■ Text passage ■
#####

ANS Commends Senate on Continued Progress Toward Nuclear Waste Legislation

Bill creates comprehensive plan for disposing radioactive waste


LA GRANGE PARK, Ill., June 28, 2013 (GLOBE NEWSWIRE) -- Looking to address long-term concerns over stockpiled nuclear waste, four U.S. Senators Dianne Feinstein, D-Calif., Lamar Alexander, R-Tenn., Ron Wyden, D-Ore., and Lisa Murkowski, R-Alaska introduced legislation that seeks to create a comprehensive, long-term plan for managing the inventory of spent nuclear fuel. The American Nuclear Society commends the Senators for their revision of this important piece of legislation and for their willingness to engage the scientific and technical community in its development.

The proposed legislation calls for a new, independent nuclear waste administration with a 5-member Oversight board. ANS believes that an independent entity is absolutely necessary to ensure effective management of the nuclear fuel cycle. We strongly encourage the committee to continue their efforts to establish and ultimately charter an organization that will address our nation's nuclear waste.

#####

■ Set problem 1 ■
Gather every line of the entries that contains the string "section".
The press release and the entries have no connection to each other.

■ Supplied data ■
#####

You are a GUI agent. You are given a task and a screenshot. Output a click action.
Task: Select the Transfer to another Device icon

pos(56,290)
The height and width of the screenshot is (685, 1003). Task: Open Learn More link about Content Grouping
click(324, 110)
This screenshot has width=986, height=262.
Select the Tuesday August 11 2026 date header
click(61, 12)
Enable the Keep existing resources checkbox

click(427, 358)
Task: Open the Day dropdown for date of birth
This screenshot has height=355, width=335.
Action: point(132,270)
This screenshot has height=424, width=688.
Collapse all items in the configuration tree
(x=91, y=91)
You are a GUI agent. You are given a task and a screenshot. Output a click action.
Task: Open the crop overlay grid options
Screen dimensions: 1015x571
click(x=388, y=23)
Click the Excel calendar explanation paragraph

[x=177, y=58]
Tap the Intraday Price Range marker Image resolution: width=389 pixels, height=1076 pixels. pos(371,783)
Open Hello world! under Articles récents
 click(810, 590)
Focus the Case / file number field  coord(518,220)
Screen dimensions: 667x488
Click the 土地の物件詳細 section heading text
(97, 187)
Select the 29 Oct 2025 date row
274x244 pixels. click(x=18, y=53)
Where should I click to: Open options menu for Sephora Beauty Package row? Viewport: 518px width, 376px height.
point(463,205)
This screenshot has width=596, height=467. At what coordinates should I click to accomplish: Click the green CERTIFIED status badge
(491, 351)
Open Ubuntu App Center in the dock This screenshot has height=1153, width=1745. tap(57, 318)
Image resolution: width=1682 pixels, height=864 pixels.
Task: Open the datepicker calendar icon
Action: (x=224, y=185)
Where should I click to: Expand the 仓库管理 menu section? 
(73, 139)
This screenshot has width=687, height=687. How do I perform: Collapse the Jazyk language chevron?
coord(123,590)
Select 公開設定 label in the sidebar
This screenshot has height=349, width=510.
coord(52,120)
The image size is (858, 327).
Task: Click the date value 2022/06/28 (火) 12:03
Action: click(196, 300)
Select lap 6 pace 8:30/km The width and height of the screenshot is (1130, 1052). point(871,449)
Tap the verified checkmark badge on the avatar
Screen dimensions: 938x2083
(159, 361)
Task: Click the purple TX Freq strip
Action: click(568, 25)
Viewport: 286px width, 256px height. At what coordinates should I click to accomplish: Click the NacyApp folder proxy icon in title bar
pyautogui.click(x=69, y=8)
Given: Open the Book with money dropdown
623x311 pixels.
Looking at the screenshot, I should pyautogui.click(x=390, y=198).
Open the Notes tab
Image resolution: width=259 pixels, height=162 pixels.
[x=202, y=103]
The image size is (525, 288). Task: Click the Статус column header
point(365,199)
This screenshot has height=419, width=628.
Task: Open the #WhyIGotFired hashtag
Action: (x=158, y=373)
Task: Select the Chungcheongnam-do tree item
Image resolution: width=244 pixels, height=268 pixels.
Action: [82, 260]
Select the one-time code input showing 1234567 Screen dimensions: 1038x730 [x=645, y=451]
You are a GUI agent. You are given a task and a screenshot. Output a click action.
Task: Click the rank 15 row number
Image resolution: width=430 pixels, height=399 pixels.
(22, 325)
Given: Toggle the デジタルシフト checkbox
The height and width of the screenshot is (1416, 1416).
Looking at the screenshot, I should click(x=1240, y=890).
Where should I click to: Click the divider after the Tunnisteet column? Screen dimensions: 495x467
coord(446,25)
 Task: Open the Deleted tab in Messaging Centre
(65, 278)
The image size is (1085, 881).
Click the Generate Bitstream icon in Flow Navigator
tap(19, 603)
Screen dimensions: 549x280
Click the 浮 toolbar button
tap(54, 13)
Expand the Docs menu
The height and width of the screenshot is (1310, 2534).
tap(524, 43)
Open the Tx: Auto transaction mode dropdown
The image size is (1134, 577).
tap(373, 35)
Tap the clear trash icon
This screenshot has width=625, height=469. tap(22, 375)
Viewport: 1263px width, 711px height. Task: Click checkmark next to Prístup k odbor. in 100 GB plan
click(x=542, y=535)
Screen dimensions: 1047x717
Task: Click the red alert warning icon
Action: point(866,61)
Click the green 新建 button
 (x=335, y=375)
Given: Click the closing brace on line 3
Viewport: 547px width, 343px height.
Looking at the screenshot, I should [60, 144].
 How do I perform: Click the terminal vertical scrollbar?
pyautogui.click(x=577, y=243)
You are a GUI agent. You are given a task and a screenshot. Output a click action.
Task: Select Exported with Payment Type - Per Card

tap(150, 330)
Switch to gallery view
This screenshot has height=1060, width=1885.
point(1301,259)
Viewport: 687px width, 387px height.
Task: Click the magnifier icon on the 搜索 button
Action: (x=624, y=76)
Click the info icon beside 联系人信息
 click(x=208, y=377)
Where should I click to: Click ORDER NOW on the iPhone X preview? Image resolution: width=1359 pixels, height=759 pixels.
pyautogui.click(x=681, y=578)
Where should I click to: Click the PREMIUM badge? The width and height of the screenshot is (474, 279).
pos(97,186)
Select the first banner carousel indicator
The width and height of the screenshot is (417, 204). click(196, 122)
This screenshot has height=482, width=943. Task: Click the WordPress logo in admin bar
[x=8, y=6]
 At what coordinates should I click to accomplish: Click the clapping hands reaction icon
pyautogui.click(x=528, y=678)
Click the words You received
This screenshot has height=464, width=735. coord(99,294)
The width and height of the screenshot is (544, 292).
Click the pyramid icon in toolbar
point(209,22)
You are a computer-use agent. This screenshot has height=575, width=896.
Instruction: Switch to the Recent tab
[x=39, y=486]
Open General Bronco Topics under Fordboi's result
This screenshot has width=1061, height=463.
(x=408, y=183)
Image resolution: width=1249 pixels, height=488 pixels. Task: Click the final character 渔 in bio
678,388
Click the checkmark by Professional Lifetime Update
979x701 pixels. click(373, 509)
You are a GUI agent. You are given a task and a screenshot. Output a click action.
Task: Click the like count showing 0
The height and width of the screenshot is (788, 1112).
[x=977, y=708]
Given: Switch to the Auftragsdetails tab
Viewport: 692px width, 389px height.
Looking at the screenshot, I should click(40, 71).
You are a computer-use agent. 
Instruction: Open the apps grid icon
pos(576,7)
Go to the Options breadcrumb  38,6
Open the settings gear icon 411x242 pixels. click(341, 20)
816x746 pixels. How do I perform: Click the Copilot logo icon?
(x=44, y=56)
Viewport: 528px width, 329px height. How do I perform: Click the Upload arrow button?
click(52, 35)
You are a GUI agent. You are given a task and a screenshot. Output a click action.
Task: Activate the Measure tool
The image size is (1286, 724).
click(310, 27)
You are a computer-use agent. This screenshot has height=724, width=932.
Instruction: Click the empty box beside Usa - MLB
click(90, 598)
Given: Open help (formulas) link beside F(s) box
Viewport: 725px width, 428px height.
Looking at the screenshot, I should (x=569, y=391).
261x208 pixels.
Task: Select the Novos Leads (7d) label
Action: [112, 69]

#####

■ Set problem 2 ■
Transcribe the press release from "ANS Commends Senate" up to and including "in its development.".

■ Reply 1 ■
Click the 土地の物件詳細 section heading text
Where should I click to: Expand the 仓库管理 menu section? 

■ Reply 2 ■
ANS Commends Senate on Continued Progress Toward Nuclear Waste Legislation

Bill creates comprehensive plan for disposing radioactive waste


LA GRANGE PARK, Ill., June 28, 2013 (GLOBE NEWSWIRE) -- Looking to address long-term concerns over stockpiled nuclear waste, four U.S. Senators Dianne Feinstein, D-Calif., Lamar Alexander, R-Tenn., Ron Wyden, D-Ore., and Lisa Murkowski, R-Alaska introduced legislation that seeks to create a comprehensive, long-term plan for managing the inventory of spent nuclear fuel. The American Nuclear Society commends the Senators for their revision of this important piece of legislation and for their willingness to engage the scientific and technical community in its development.